SAWT BEIRUT INTERNATIONAL

| 4 December 2024, Wednesday |

Malaria vaccine for children first drug to achieve key efficacy required by WHO

A malaria drug being tested in Africa has become the first drug to reach the efficacy rate required by the World Health Organization.

Researchers from the University of Oxford found the drug was effective in young children, even when taken at a lower dose.

The results of the trial of potential malaria vaccine R21/Matrix-M, carried out in Burkina Faso’s Nanoro region, were published in The Lancet on Friday.

Scientists say if the drug receives approval, hundreds of millions of doses could be available to help stop the threat of malaria.

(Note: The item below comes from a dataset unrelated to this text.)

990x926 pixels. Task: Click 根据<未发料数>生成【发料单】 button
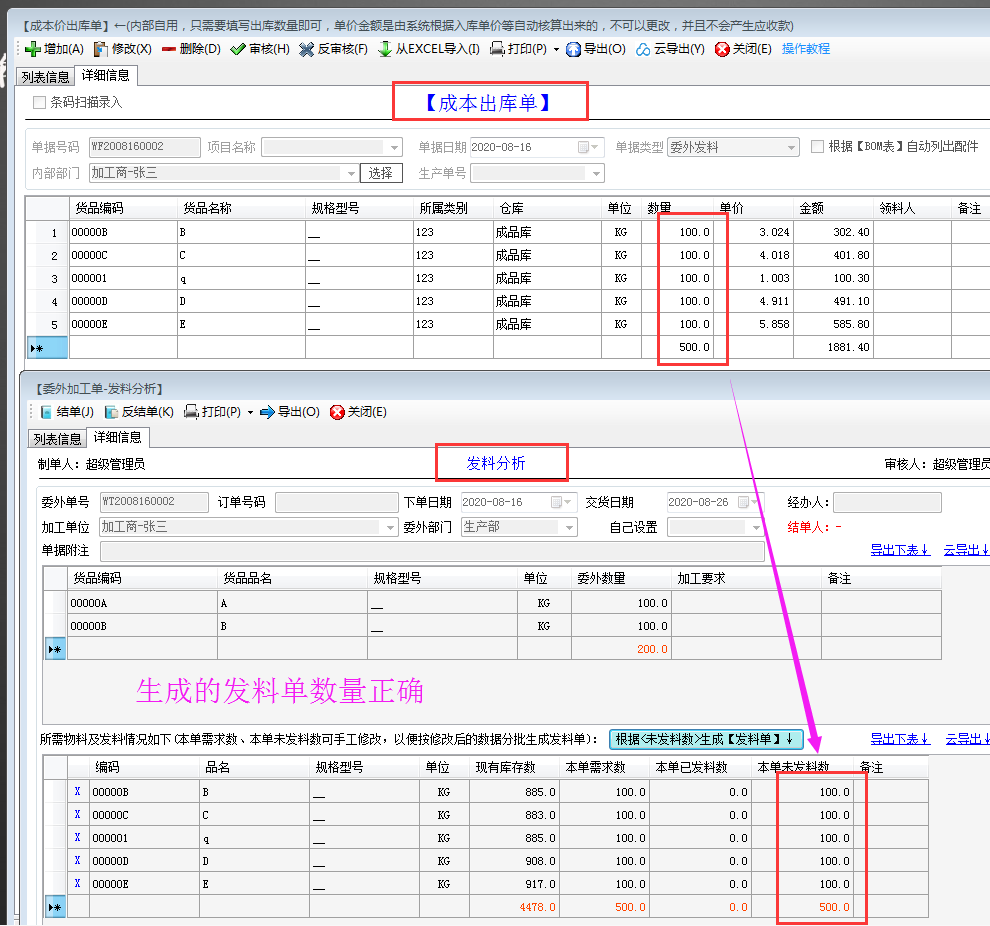[706, 739]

“These new results support our high expectations for the potential of this vaccine, which we believe is the first to reach the WHO’s goal of a vaccine for malaria, with at least 75 per cent efficacy,” said Adrian Hill, professor of vaccinology at Oxford.

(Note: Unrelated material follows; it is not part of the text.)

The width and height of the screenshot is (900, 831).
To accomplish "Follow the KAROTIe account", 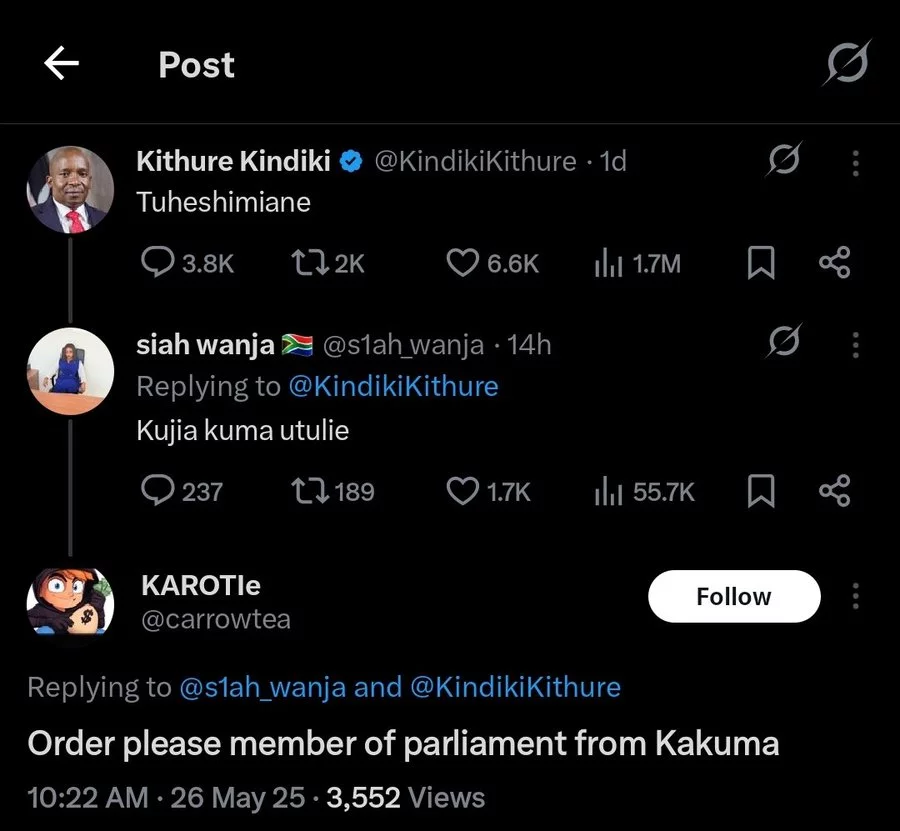I will [x=733, y=596].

“With the commitment by our commercial partner, the Serum Institute of India, to manufacture at least 200 million doses annually in the coming years, the vaccine has the potential to have a major public health impact if licensure is achieved.”

The drug, tested on 450 children aged between five and 17 months, showed a favorable safety profile and was well tolerated by the patients.

Children were split into three groups, with one receiving a high dose, one a low dose and the third acting as a control.

Researchers found the drug was 77 per cent effective in the group that received the high dose and 71 per cent for the low-dose group.

“These are very exciting results showing unprecedented efficacy levels from a vaccine that has been well tolerated in our trial programme,” said Halidou Tinto, a professor in parasitology who was also the main investigator for the trial.

The WHO estimates that malaria causes more than 400,000 deaths a year and that most of the victims are children in Africa, where transmission rates can be very high.

There were 229 million cases of clinical malaria reported in 2019.

More than 100 possible malaria vaccines have entered clinical trials in recent decades but none have so far shown the minimum WHO efficacy of 75 per cent.

“Malaria is one of the leading causes of childhood mortality in Africa,” said Burkina Faso’s Health Minister, Prof Charlemagne Ouedraogo.

“This new data show that licensure of a very useful new malaria vaccine could well happen in the coming years.

“That would be an extremely important new tool for controlling malaria and saving many lives.”

Researchers have now started recruitment for a Phase 3 licensing trial to assess the vaccine’s large-scale safety and efficacy in 4,800 children aged between five and 36 months in four African countries.